======== Texte source ========
Poésie

La Terre vaine – T.S. Eliot

Marc Bordier par Marc Bordier /

London_Bridge_foule

 Il y a quelques semaines, je décrivais sur ce blog la géographie littéraire londonienne en m’attardant sur le quartier de Marylebone, où vécut autrefois le poète anglo-américain T.S. Eliot. J’ai depuis approfondi mon exploration en lisant son plus célèbre poème, The Waste Land (en français La Terre vaine). Dans ce long monologue en cinq parties publié au lendemain de la première guerre mondiale, le poète raconte la fin du monde occidental, la déliquescence de la culture classique et l’avènement d’un désert intellectuel, esthétique et moral qui marque l’entrée dans la modernité.
   La version intégrale du poème est disponible sur le site poets.org. Je vous en livre ici mon passage favori, situé à la fin de la première partie (The Burial of the Dead). Pourquoi avoir choisi cette strophe en particulier ? Parce qu’elle emprunte ses images à deux de mes poètes préférés et qu’elle dépeint la ville de Londres sous un jour infernal et sombre qui me plaît. En effet, elle débute par une allusion au tableau parisien Les sept vieillards, dans lequel Baudelaire décrit Paris sous les traits d’une ville humide et triste, parcourue de spectres errants (“Fourmillante cité, cité pleine de rêves,/ Où le spectre en plein jour raccroche le passant !”). Chez T.S. Eliot, c’est une foule de zombies hagards qui traversent London Bridge en remontant King William Street en direction de l’église Saint Mary Woolnoth. La vision d’une humanité titubante et tourmentée est tirée de l’Enfer de Dante, et elle évoque aussi bien les millions de morts de la première guerre mondiale que la désolation et le néant moral dans lesquels se traînent les survivants. Au milieu de cette horde de pantins, le narrateur reconnaît un ancien camarade et le hèle avec des sanglots dans la voix. Après lui avoir demandé si les corps qu’il a enterrés ont commencé à germer et à fleurir, il lui recommande de les protéger du froid et des chiens. Témoin de l’absurdité de ses propos, le lecteur comprend que le narrateur a déjà basculé dans la folie et le désespoir. Mais il lui est impossible de se réfugier derrière le rempart de sa propre raison, car il est à son tour interpellé par le narrateur dans le vers qui clôt la strophe par un nouvel emprunt à Baudelaire (“- Hypocrite lecteur, -mon semblable, -mon frère !”). Privé de ses dernières protections, le lecteur sombre lui aussi dans la démence et l’ennui, et il rejoint symboliquement le cortège qui promène son hébétude dans la brume des rues de Londres.
========
» Vos tâches
1. Répondez aux questions suivantes à partir du billet sur La Terre vaine :
(a) Dans quel quartier londonien T.S. Eliot a-t-il vécu ?
(b) Sur quel site la version intégrale du poème est-elle disponible ?
(c) Vers quelle église la foule remonte-t-elle King William Street ?
2. Reprenez fidèlement le passage du billet sur La Terre vaine allant de « Marc Bordier par » jusqu'à « dans la modernité. ».
3. Donnez la suite du billet consacré à La Terre vaine, à partir de sa dernière phrase.
======== Extraits du matériel ========
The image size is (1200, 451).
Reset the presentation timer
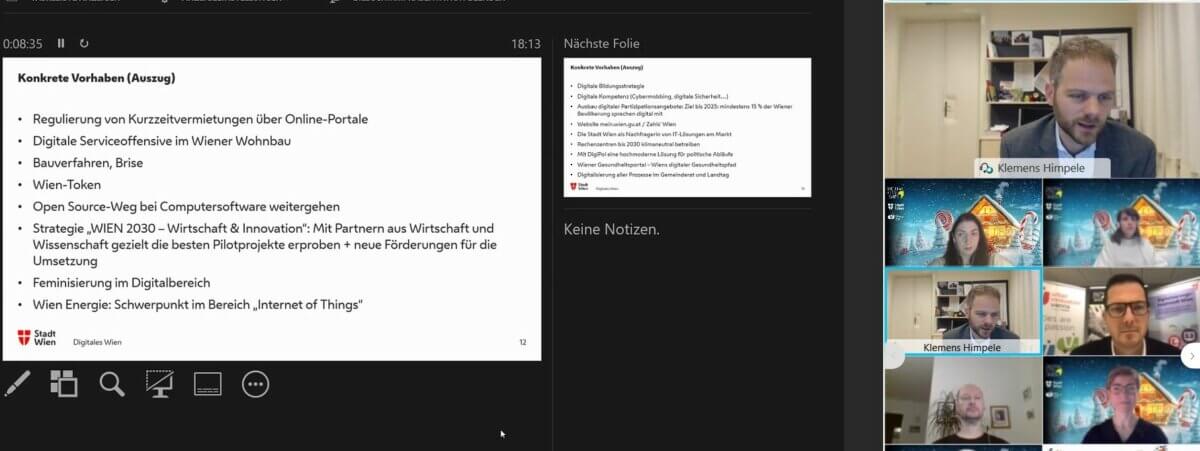click(84, 43)
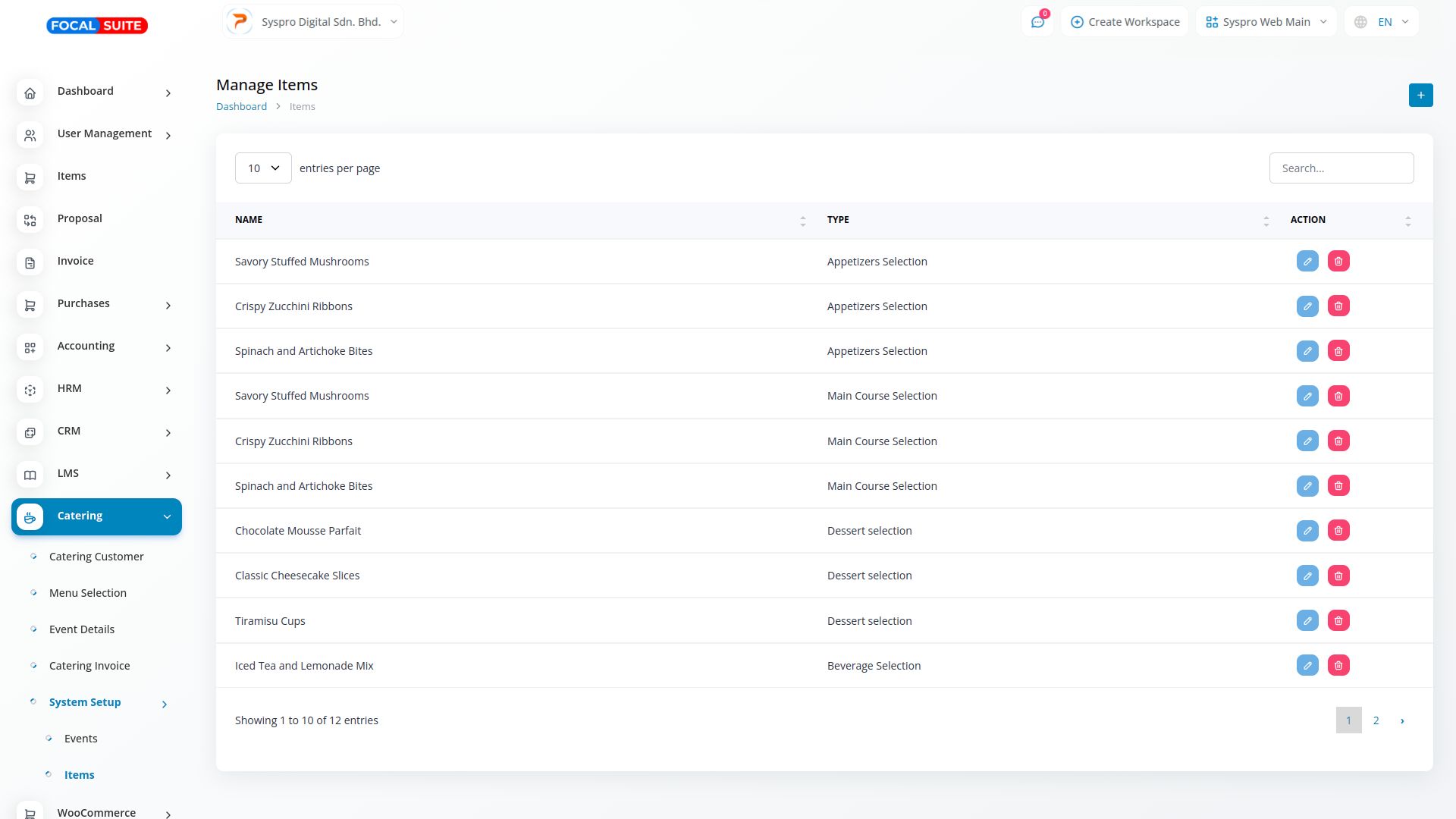
Task: Delete the Classic Cheesecake Slices item
Action: click(x=1338, y=576)
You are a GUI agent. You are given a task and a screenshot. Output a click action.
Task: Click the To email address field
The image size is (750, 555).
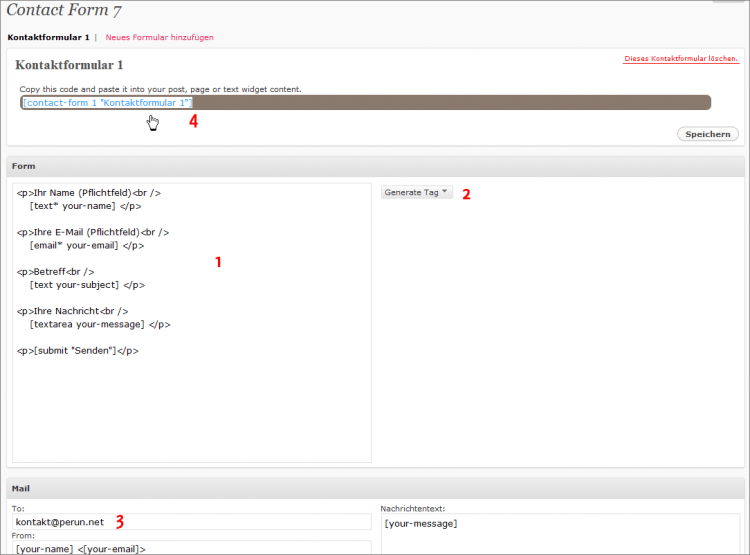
========
» Résultats dans l'ordre
1.
(a) Marylebone
(b) poets.org
(c) Saint Mary Woolnoth

2.
Marc Bordier par Marc Bordier /

London_Bridge_foule

 Il y a quelques semaines, je décrivais sur ce blog la géographie littéraire londonienne en m’attardant sur le quartier de Marylebone, où vécut autrefois le poète anglo-américain T.S. Eliot. J’ai depuis approfondi mon exploration en lisant son plus célèbre poème, The Waste Land (en français La Terre vaine). Dans ce long monologue en cinq parties publié au lendemain de la première guerre mondiale, le poète raconte la fin du monde occidental, la déliquescence de la culture classique et l’avènement d’un désert intellectuel, esthétique et moral qui marque l’entrée dans la modernité.

3.
   Fantomatique City,
Sous le brouillard ocre d’une aurore hivernale,
Une foule coulait sur London Bridge, tant et tant,
Je n’aurais pas crû que la mort en eût pourfendu tant.
Des soupirs s’exhalaient, courts et rapides,
Et chacun allait les yeux sur ses chaussures.
Ils remontaient la pente, puis dévalaient King William Street,
Jusqu’à l’endroit où Sainte-Marie Woolnoth mène sa vie carillonnante,
Avec un son sourd sur le dernier coup de neuf heures.
Là, j’aperçus quelqu’un de ma connaissance, et l’arrêtai en criant : «Stetson !
«Toi qui fus avec moi dans la flotte à Mylæ !
«Ce cadavre que tu plantas l’an dernier dans ton jardin,
«A-t-il commencé à germer ? Fleurira-t-il cette année ?
«Ou la soudaine gelée a-t-elle troublé sa couche ?
«O retiens loin d’ici le Chien, qui est ami de l’homme,
«Ou avec ses griffes il le déterrera encore !
«Toi ! hypocrite lecteur ! — mon semblable, — mon frère !»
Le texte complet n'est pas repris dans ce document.